November 23, 2017
Time has flown over this first term, here we are on the cusp of Advent! Although the stores have had Christmas decorations out since early October, this is time when preparations begin in earnest. The calendar is filling up quickly with family gatherings, office parties and outings with friends. I sometimes wonder if people are looking forward with anticipation or dread. An extrovert’s dream could be an introvert’s nightmare.
I would classify myself as an extrovert, feeling energized from social interactions. Certainly that would be part of working with students, parents and staff that nourishes me. I seem to thrive on the noisiness and busyness that surround me. Over and over, though, I have encountered the idea that I need to embrace silence in order to hear to the voice of the divine. I recall one retreat years ago where the facilitator took the letters of silent and rearranged them anagram style into the word listen. Cute…maybe… but it seemed like an anathema to me. I have always worked in schools, had children and teenagers at home, life is busy…besides, am I not supposed to find God in other people? And where was I supposed to find this silence everyone spoke of?

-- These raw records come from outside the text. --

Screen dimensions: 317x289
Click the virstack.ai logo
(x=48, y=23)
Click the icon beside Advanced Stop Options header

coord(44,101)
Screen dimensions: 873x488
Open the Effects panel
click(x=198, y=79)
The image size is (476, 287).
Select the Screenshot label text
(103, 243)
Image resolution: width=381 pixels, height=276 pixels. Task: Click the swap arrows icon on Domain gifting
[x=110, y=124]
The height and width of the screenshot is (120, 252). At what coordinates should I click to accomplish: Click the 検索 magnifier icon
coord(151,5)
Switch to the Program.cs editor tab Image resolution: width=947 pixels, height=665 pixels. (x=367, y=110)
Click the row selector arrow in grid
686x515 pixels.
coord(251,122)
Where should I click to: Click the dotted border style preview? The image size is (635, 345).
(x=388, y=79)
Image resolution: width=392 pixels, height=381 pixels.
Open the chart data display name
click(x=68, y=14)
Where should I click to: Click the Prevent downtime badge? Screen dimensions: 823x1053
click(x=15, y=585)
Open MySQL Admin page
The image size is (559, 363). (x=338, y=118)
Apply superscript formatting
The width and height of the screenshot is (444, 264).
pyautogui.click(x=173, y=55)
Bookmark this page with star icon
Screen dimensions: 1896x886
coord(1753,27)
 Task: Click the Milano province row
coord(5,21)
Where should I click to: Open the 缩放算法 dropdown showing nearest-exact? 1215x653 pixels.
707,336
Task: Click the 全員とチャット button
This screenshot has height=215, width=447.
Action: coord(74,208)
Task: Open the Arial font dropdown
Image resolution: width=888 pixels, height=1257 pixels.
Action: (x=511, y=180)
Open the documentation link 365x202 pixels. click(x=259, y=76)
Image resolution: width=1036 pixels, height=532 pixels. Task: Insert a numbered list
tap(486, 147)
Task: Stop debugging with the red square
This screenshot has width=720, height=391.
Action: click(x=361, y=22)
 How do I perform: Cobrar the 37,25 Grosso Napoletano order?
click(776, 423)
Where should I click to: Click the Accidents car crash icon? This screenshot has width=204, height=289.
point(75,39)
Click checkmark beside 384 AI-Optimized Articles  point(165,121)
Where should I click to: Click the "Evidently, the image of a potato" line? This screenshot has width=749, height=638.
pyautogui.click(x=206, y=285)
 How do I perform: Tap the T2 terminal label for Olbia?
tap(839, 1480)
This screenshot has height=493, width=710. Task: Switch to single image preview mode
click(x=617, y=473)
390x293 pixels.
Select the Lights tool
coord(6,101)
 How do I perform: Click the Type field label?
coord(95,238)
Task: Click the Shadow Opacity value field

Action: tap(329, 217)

Often I find that the things that I struggle against the most vehemently highlight areas I need to work on. As I continued on my spiritual journey, this recurrent theme battered my resolve, and slowly, grudgingly, I began to seek more times of quiet. Honestly, I had to take the silence in small doses or risk going into communal withdrawal! Lo and behold, as much as I still gathered energy from being social, these times of quiet and reflection allowed me to recharge in other areas that I had not even realized needed replenishment. I am not sure if that counts as divine presence, but certainly the experiences have given me a sense of peace and renewed purpose. Balance, then, rather than either extreme worked for me.
The pace of life hasn’t gotten any slower in the intervening years and I am very prone to fall back into my habit of frantic activity. The advent of winter, when the first few snowfalls muffle the city sounds helps me to get back on track. Walking the dogs on these crisp, silent nights reminds me that I need to find ways to step away from the noise around me, even for a bit. In my attempts to find some semblance of equilibrium, I see in this darkening season and these symbolic flakes a prompting to make time for stillness, for balance and for prayer. Although this time leading up to Christmas can bring its own extra busyness and get social events, may this Advent season provide you and your family with some Silent Nights, too. We can all use a little quiet space to reflect on our own journeys and find balance and renewal in whatever these moments of stillness bring.
Have a blessed Advent!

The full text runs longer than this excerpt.